If there is one show that has Broadway talking right now, it’s Oh, Mary!. Cole Escola has cooked up one of the funniest plays in recent Broadway memory following Mary Todd Lincoln and her yearnings to be a cabaret star. Chances are if you are remotely online, you have seen the show’s social media posts that have probably brought a smile to your face. 

I recently caught up with Austin Spero, the brainchild behind the Oh, Mary! and New York City Center’s social accounts, to chat all things Cole Escola, the latest Encores! Season, and his drag persona Reese Havoc

Our conversation has been edited and condensed for clarity. 

Theatrely: So my first question is kind of just what led you into the world of theatrical social media?

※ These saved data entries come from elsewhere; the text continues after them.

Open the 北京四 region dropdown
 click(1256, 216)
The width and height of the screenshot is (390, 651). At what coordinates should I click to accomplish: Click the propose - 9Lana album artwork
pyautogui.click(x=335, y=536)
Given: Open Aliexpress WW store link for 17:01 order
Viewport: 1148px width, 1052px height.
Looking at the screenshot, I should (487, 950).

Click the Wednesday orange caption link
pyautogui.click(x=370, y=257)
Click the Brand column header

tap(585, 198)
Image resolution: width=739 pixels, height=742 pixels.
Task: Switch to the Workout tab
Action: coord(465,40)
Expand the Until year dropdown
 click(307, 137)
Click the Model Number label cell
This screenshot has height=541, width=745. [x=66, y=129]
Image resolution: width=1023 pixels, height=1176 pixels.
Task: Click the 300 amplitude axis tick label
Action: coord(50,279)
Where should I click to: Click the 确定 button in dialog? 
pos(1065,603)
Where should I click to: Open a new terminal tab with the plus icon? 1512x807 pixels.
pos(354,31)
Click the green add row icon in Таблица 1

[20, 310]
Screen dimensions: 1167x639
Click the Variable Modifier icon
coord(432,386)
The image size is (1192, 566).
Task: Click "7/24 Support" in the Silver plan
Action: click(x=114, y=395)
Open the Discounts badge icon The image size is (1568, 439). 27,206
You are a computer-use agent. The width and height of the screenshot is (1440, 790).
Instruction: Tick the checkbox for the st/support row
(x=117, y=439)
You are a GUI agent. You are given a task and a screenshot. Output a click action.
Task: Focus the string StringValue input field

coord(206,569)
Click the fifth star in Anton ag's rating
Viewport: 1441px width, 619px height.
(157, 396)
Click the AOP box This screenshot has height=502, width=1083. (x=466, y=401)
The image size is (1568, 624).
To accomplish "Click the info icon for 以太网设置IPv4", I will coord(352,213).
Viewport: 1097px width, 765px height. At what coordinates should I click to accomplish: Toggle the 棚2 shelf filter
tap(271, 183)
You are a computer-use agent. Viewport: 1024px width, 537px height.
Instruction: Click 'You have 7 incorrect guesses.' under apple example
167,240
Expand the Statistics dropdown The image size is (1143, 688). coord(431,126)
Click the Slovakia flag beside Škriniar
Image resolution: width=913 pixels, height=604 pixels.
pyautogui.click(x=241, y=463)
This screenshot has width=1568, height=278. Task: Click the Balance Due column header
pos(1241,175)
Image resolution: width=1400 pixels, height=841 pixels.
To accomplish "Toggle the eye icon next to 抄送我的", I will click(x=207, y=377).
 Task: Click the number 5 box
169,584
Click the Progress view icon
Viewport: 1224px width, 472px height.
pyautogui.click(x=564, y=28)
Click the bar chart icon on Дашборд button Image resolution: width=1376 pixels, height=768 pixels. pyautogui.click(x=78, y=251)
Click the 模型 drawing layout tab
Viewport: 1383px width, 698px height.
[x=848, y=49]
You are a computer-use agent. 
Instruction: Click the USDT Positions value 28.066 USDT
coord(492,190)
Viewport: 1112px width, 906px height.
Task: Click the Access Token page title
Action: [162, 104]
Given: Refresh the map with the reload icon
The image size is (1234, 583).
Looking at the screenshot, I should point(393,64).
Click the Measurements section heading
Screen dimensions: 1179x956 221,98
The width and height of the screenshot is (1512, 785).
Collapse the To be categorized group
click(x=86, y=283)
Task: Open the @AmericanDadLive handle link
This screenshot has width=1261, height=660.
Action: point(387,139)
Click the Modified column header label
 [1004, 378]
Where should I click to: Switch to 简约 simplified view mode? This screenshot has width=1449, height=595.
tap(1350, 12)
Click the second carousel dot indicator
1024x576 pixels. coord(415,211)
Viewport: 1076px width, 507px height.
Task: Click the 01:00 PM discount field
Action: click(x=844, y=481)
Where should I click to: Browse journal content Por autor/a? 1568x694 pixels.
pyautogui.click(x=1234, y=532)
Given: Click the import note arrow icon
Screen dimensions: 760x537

Spero: Oh my gosh. I was an actor since I was really young. I just sort of instantly loved theater because one of my straight friends at the time, me saying a straight friend about a six year old is crazy, was in a production of Beauty and the Beast and that was the first time I ever saw theatre and was obsessed. My parents were like the opposite of stage parents, so I was like the stage parent for my own self. I was an actor all throughout high school and college and ended up producing some of my friend’s shows and with that came social media. I enjoy the instantaneous sort of quickness that social media requires. After I graduated Fordham University, I ended up working at New York City Center in social and the rest is history. I love it and think it’s a great way for me to kind of connect all my interests.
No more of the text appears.